Second Quorum of the Seventy
- March 31, 1990 – September 30, 1995
- Called by: Ezra Taft Benson
- End reason: Honorably released

Personal details
- Born: LeGrand Raine Curtis May 22, 1924 Salt Lake City, Utah
- Died: December 19, 2010 (aged 86)

= LeGrand R. Curtis =

American Mormon leader

LeGrand Raine Curtis Sr. (May 22, 1924 – December 19, 2010) was a general authority of the Church of Jesus Christ of Latter-day Saints (LDS Church) from 1990 to 1995. He was a member of the Second Quorum of the Seventy; he also served as a counselor in the Young Men general presidency from 1990 to 1991 and from 1972 to 1974.

Curtis was born in Salt Lake City, Utah. He was named after LeGrand Richards, who was bishop of the Sugar House Ward where his parents lived. His father was a counselor in the bishopric to Richards.

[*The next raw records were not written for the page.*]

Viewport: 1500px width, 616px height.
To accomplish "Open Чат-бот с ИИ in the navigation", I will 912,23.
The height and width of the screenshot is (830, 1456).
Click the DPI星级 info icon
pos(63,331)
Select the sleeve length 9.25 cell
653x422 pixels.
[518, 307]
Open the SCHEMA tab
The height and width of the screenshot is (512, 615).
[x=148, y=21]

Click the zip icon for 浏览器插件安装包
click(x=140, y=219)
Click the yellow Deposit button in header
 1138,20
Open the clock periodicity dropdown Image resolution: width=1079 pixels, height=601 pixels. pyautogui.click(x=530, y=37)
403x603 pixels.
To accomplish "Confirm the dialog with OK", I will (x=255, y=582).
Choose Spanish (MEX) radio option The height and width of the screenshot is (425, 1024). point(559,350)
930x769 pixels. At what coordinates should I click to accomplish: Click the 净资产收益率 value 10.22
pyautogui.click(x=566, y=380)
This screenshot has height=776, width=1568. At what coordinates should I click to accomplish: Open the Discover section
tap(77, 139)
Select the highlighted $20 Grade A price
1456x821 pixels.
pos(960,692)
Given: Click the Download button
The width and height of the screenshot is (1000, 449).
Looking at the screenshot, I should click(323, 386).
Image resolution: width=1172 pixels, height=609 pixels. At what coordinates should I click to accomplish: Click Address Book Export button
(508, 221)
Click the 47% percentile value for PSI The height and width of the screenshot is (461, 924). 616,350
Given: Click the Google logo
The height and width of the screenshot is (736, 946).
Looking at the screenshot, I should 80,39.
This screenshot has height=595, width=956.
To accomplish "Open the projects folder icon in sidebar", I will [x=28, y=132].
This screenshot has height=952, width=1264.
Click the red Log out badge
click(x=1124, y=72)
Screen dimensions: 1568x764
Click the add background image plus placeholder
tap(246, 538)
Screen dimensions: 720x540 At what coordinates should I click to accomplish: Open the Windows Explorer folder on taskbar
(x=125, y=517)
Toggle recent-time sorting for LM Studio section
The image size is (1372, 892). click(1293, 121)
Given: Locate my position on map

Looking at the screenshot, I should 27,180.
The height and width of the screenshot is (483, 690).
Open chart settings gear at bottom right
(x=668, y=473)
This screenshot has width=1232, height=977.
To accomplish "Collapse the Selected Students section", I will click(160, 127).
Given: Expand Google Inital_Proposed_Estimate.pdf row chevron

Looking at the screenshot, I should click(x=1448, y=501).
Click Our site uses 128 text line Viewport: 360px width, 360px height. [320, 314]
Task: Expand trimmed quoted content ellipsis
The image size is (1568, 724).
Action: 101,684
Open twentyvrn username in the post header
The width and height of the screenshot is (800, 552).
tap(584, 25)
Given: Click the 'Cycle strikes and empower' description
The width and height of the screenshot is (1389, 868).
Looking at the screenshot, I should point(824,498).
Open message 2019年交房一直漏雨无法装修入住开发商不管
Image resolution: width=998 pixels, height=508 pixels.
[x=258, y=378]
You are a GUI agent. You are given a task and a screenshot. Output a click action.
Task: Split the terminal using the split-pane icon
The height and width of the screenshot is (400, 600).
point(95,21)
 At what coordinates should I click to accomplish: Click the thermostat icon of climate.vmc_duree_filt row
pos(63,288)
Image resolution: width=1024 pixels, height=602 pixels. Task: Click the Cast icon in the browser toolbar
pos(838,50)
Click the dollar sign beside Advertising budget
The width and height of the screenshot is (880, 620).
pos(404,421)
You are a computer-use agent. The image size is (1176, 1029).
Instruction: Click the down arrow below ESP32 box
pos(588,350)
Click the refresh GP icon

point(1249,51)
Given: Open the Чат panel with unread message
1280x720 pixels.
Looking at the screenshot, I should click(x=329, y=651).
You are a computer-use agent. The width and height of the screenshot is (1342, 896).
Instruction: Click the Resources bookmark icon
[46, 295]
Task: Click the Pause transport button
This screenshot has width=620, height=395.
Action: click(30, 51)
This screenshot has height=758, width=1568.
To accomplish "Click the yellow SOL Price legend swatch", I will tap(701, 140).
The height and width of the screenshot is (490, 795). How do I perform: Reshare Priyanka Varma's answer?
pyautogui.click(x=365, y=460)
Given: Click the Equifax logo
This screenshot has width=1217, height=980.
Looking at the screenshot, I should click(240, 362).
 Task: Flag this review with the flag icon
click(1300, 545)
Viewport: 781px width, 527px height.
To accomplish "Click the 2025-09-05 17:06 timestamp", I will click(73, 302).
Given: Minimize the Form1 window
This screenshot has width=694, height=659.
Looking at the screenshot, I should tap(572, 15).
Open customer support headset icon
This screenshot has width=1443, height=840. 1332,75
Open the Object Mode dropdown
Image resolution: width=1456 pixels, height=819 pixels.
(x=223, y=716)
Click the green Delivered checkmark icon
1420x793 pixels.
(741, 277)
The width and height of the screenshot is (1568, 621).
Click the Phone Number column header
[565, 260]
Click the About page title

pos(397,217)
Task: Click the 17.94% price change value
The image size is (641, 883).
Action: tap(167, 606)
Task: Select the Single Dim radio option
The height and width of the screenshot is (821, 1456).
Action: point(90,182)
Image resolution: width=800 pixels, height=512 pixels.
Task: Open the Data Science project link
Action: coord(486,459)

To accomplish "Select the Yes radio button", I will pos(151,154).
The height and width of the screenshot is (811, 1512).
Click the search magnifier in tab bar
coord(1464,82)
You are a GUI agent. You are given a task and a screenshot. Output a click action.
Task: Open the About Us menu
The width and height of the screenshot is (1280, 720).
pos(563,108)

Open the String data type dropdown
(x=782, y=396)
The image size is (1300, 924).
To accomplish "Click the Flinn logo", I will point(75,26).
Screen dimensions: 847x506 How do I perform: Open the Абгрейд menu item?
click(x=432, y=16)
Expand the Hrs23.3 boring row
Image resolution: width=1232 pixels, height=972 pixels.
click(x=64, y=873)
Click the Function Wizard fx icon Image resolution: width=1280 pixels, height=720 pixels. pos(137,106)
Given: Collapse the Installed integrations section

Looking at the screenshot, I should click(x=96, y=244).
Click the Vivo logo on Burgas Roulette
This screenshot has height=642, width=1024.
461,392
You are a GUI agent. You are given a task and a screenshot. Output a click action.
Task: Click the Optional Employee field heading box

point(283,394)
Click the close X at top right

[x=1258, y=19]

Curtis learned to play the organ at age 12 and was ward organist from age 14 until he moved away to go to dental school. He did his undergraduate studies at the University of Utah. He then joined the United States Army during World War II through which he began his studies in dentistry. On June 1, 1944 Curtis married Patricia Glade, who he had known since junior high school, in the Salt Lake Temple. Patricia was the daughter of Salt Lake radio pioneer and politician Earl J. Glade and his wife, Sarah Elizabeth R. Glade. They became the parents of eight children.

After his marriage, Curtis lived in Kansas City, Missouri, Corpus Christi, Texas and Norfolk, Virginia. When the Army discontinued its dental training, Curtis was allowed to leave to complete dental school. He studied dentistry at the University of Kansas City (now the University of Missouri at Kansas City). While in Dental School he worked as an organist at a Prysbetyrian Church in the Kansas City area. He then returned to the military, serving in the United States Navy.

Among other positions, Curtis served in the LDS Church as a branch president, bishop, stake president, regional representative, stake patriarch and as president of the Florida Tallahassee Mission. After being released as a general authority, Curtis served as president of the Jordan River Utah Temple from 1996 to 1999.

His son, LeGrand R. Curtis Jr., was called as a member of the First Quorum of the Seventy in April 2011.